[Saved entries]
───
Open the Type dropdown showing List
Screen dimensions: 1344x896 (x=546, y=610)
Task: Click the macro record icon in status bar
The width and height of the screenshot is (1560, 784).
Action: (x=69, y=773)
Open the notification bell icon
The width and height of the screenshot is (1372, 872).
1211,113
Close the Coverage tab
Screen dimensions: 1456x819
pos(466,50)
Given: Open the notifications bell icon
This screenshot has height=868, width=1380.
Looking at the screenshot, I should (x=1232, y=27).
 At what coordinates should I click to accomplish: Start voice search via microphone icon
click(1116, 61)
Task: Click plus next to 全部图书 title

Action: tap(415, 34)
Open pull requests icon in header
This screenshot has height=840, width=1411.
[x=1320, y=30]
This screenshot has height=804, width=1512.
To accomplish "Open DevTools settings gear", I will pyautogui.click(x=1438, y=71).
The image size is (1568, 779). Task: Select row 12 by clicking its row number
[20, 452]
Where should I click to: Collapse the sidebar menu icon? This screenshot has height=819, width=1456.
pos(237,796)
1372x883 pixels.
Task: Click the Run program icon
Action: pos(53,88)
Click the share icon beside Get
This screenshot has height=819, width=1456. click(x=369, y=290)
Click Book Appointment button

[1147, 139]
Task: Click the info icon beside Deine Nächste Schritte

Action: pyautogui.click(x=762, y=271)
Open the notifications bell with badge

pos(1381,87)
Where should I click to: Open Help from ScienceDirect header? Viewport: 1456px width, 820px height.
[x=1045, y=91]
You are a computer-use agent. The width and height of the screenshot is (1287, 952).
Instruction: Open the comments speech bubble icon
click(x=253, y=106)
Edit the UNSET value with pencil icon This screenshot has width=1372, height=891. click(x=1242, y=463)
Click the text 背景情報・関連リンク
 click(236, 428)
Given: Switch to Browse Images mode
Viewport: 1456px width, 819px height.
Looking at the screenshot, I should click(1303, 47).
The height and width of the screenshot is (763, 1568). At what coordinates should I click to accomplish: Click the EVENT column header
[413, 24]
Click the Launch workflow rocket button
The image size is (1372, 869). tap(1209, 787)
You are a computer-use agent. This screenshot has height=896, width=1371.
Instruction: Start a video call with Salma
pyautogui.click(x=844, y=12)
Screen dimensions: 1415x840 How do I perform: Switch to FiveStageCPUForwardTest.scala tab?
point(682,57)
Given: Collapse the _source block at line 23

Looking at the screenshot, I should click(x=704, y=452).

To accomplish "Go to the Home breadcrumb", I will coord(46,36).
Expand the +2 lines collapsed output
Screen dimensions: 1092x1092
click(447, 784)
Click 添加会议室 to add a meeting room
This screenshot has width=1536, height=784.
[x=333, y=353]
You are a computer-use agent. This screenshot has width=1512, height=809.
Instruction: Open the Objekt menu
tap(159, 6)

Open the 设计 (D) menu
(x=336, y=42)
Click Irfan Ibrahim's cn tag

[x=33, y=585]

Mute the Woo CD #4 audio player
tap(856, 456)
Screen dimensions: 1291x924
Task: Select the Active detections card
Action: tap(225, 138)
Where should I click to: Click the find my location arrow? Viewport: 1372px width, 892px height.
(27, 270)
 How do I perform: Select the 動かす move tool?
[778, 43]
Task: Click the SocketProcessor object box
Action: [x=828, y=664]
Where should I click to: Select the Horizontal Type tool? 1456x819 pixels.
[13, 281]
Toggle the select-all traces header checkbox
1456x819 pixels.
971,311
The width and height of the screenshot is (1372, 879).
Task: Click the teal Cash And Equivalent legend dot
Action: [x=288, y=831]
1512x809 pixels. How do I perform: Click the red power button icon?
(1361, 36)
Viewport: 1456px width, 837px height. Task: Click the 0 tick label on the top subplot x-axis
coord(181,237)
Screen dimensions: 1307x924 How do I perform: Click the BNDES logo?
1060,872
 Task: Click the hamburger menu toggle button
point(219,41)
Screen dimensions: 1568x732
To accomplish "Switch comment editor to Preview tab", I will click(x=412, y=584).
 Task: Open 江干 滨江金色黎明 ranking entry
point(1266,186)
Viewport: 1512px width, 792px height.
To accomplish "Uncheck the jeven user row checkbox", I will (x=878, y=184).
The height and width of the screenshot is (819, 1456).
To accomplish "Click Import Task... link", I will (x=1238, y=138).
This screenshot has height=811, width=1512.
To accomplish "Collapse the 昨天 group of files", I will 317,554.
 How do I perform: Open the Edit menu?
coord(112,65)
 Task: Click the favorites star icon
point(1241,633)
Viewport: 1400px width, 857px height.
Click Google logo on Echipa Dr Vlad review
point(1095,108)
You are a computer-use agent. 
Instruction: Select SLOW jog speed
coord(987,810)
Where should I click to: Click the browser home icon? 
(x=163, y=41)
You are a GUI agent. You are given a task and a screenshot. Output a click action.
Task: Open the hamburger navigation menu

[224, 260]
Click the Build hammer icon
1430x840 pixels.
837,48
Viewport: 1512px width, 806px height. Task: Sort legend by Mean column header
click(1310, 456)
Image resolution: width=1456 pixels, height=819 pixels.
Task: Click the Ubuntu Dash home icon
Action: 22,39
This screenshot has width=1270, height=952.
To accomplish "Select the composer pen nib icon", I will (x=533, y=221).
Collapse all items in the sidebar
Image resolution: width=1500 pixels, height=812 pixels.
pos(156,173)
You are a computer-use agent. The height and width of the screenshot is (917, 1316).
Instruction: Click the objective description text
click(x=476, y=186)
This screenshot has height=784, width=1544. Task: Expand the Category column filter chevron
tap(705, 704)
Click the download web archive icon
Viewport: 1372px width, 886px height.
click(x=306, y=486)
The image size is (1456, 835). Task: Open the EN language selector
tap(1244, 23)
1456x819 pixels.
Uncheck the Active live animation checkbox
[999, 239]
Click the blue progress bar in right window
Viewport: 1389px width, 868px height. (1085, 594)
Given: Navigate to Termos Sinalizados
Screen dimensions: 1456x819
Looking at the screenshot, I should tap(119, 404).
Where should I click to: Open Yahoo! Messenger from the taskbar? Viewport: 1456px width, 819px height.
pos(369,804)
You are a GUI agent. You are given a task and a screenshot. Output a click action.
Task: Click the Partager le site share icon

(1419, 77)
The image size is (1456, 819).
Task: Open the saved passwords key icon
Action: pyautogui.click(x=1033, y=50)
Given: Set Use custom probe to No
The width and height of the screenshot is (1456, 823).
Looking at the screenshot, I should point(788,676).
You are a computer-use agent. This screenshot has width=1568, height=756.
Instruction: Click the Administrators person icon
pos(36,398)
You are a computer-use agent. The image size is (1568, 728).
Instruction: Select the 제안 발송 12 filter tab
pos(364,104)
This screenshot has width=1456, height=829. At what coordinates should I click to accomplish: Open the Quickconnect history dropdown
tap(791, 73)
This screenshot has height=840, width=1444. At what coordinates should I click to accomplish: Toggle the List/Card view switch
───
• [EXERCISE OBJECTIVE]: Within the data above, the lines from the one with "How do I perform: Open the Edit menu?" to the one with "This screenshot has width=1270, height=952." must be repeated exactly; no other line belongs in the answer.

• [ANSWER BELOW]:
 How do I perform: Open the Edit menu?
coord(112,65)
 Task: Click the favorites star icon
point(1241,633)
Viewport: 1400px width, 857px height.
Click Google logo on Echipa Dr Vlad review
point(1095,108)
You are a computer-use agent. 
Instruction: Select SLOW jog speed
coord(987,810)
Where should I click to: Click the browser home icon? 
(x=163, y=41)
You are a GUI agent. You are given a task and a screenshot. Output a click action.
Task: Open the hamburger navigation menu

[224, 260]
Click the Build hammer icon
1430x840 pixels.
837,48
Viewport: 1512px width, 806px height. Task: Sort legend by Mean column header
click(1310, 456)
Image resolution: width=1456 pixels, height=819 pixels.
Task: Click the Ubuntu Dash home icon
Action: 22,39
This screenshot has width=1270, height=952.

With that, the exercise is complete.